The members of the firm of W. T. Carter & Bro. brought suit to recover the taxes. The suit was brought under the Tucker Act, the same being sections 761-765, Title 28 U.S.C.A. From a judgment for the plaintiffs, the Government brings this appeal.
The only question here for decision is whether or not W. T. Carter & Bro. was an association taxable as a corporation, or a bona fide partnership, doing business as such, and not subject to the tax.
The undisputed facts of the case disclose that for a long time prior to Sept. 16, 1919, there was in existence a' partnership composed of W. T. Carter, E. A. Carter and Jack Thomas. These partners conducted business under the firm name of W. T. Carter & Bro. In 1919 a new partnership agreement was entered into. . W. T. Carter died in 1921, and by mutual consent of the other partners the business thereafter was continued under the partnership agreement of 1919. A new agreement was executed on Sept. 15, 1929, and was in force and effect during the four taxable years in question.
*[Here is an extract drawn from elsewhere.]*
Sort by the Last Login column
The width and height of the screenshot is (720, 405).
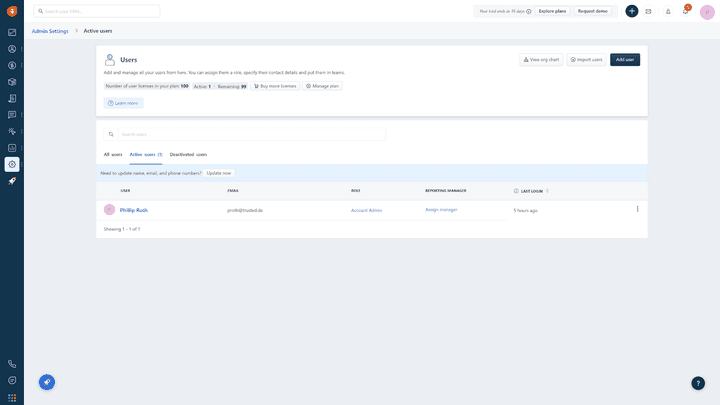click(531, 190)
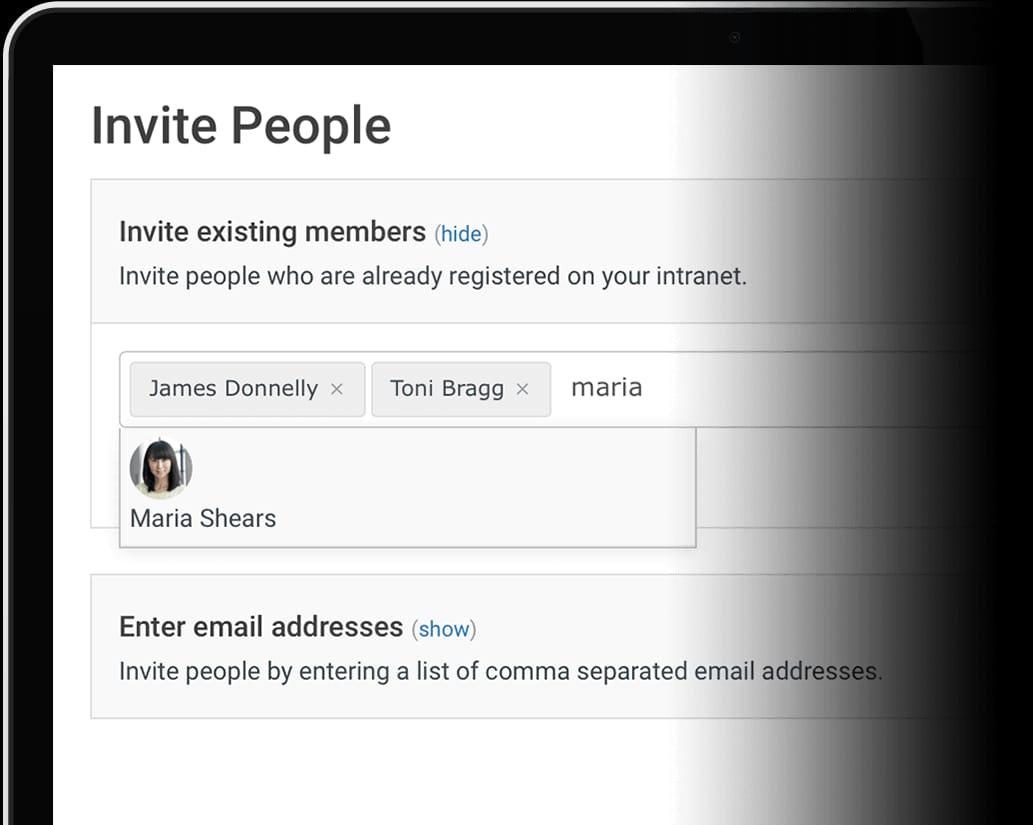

For nearly forty years this firm of W. T. Carter & Bro. has been in existence. Every member of the partnership, save and except Jack Thomas, has been a member of the Carter family and it has been a going concern. Moreover, it has held itself out at all times as a partnership, doing business as such. The provisions of the contract of partnership are clear in that the continuance of the business was at all times contingent upon the consent of each of the partners, and the heirs or legal representatives of any deceased partner. While the question was not before the court, the firm of W. T. Carter & Bro. was recognized as a partnership in the case of Carroll v. Commissioner, 5 Cir., 70 F.2d 806.
The evidence clearly sets the partnership of W. T. Carter & Bro. apart from the influence of the cases relied upon by the Government. Morrissey v. Commissioner, 296 U.S. 344, 56 S.Ct. 289, 80 L.Ed. 263; Swanson v. Commissioner, 296 U.S. 362, 56 S.Ct. 283, 80 L.Ed. 273; Helvering v. Coleman-Gilbert Associates, 296 U.S. 369, 56 S.Ct. 285, 80 L.Ed. 278. The plaintiffs are'entitled, therefore, to the privileges incident' to such a manner of operation. There is nothing in the law, weighed in the light of the evidence, which prevents the earnings of this business from becoming partnership income. Commissioner v. N. B. Whitcomb Coca-Cola Syndicate, 5 Cir., 95 F.2d 596; Mobile Bar Pilots Ass’n v. Commissioner, 5 Cir., 97 F.2d 695; Commissioner v. Gerstle, 9 Cir., 95 F.2d 587.
It results that the plaintiffs are entitled to recover the amount sued for.
The judgment is affirmed.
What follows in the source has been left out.